Scritti autobiografici

1.

Elogio del Piemonte

Comincio dal nome: nomen omen, come si diceva una volta. Ovvero, parodiando un celebre titolo, «Dell’importanza di chiamarsi Norberto». Ho ereditato questo strano nome di un vescovo tedesco vissuto fra l’undecimo ed il dodicesimo secolo da mio nonno materno, nato nel 1847 in un piccolo paese sulla riva destra della Bormida fra Acqui ed Alessandria. Le cronache familiari narrano che a mio nonno, ultimo rampollo di una famiglia numerosa, i genitori non avendo piú a disposizione i soliti sette o otto nomi di famiglia, avessero deciso di dare il nome di un poeta piemontese allora in grande voga: Norberto Rosa. Come abbia potuto questo non eccelso poeta della val di Susa essere tanto celebre nella val Bormida, per me è sempre stato un mistero, soprattutto dopoché, in omaggio al nome, ho tentato piú volte di leggerne le poesie raccolte nei due volumi pubblicati a Torino nel 1849 dallo stabilimento tipografico di Alessandro Fontana, senza essere mai riuscito ad andare al di là delle prime cinquanta pagine. Le stesse cronache familiari hanno tramandato la notizia (falsa) che la fama di Norberto Rosa nelle contrade alessandrine fosse dovuta al fatto (vero) che egli avesse promosso la sottoscrizione per l’acquisto dei Cento Cannoni che avrebbero dovuto munire i cosiddetti «forti esterni» della città. Ma il fatto avvenne nel 1857 mentre mio nonno era nato dieci anni prima. No, Norberto Rosa era dunque celebre proprio per le sue poesie. Come lo sia diventato e perché, tanto da costringere un ignaro bambino nato nel 1847 e un suo ancor piú ignaro nipotino nato piú di 70 anni dopo a portare un nome cosí estraneo all’onomastica monferrina, giro la domanda ai cultori di storia letteraria piemontese.

## DATI FORNITI
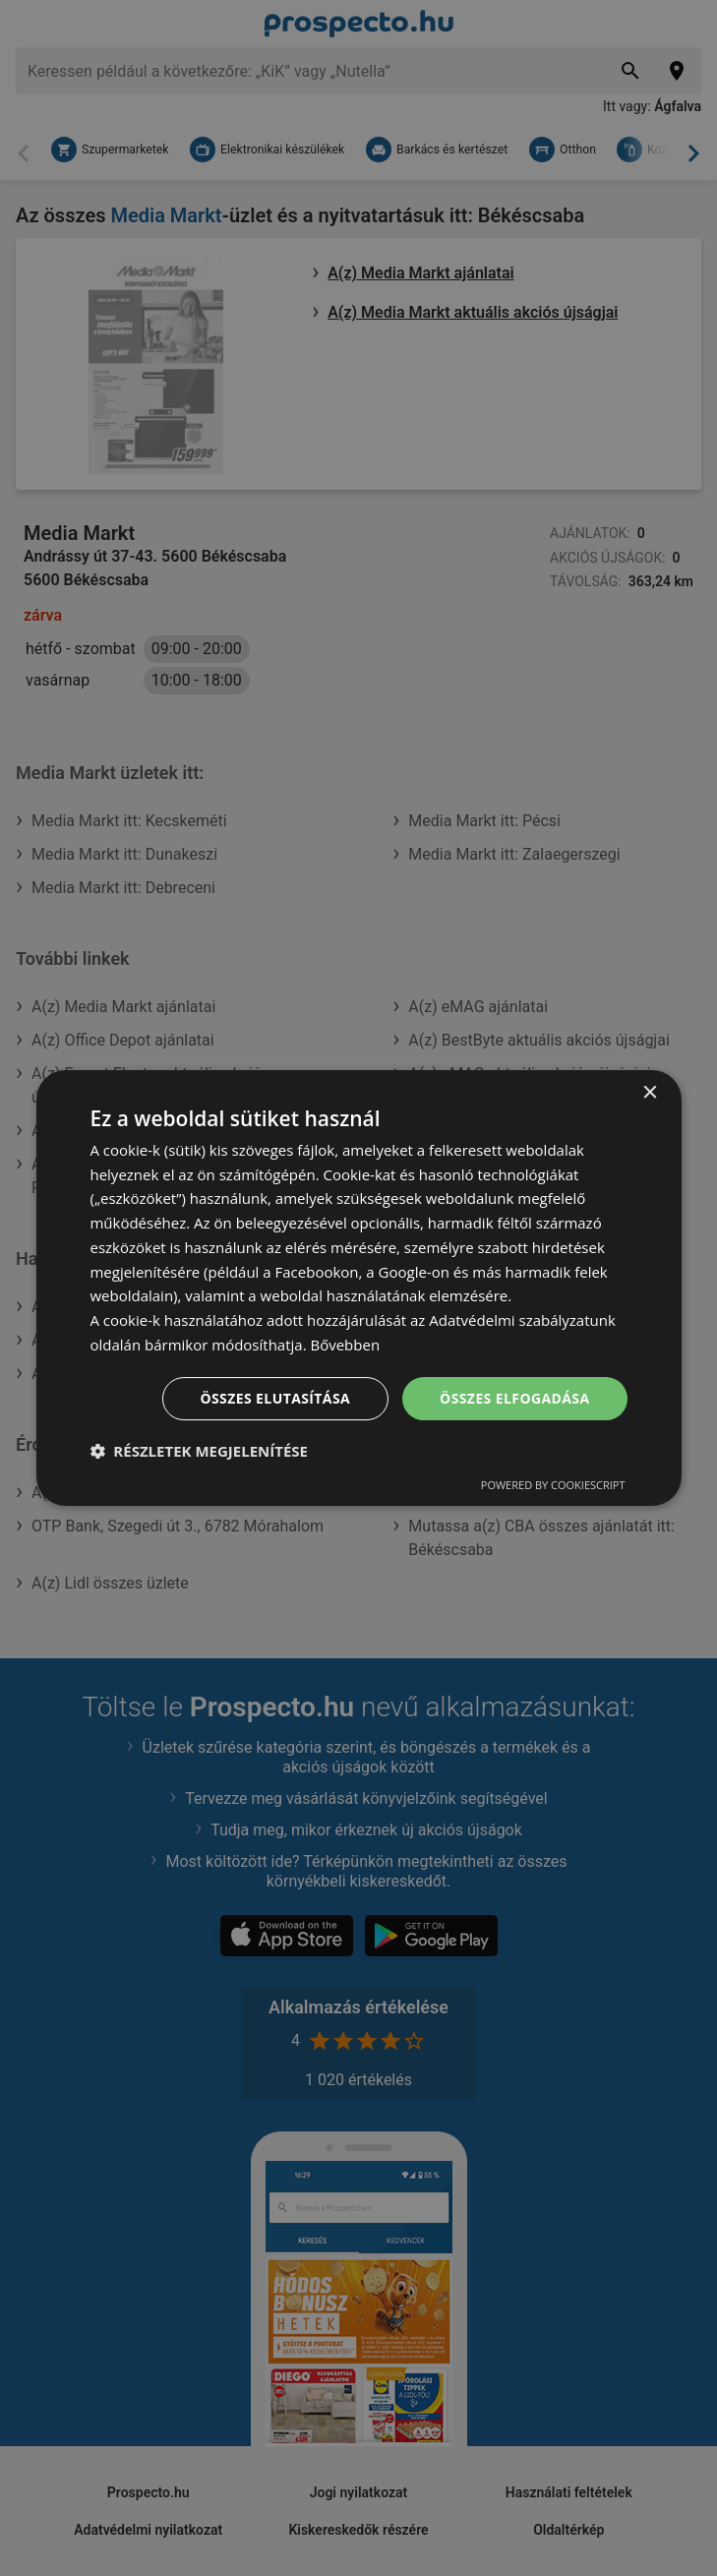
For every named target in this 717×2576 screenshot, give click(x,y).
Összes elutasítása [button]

## ESERCIZIO PROPOSTO
Nel brano «Elogio del Piemonte», quale poeta piemontese diede il nome al nonno materno per scelta dei genitori?

## RISPOSTA COMPLETA
Norberto Rosa, poeta della val di Susa allora in grande voga.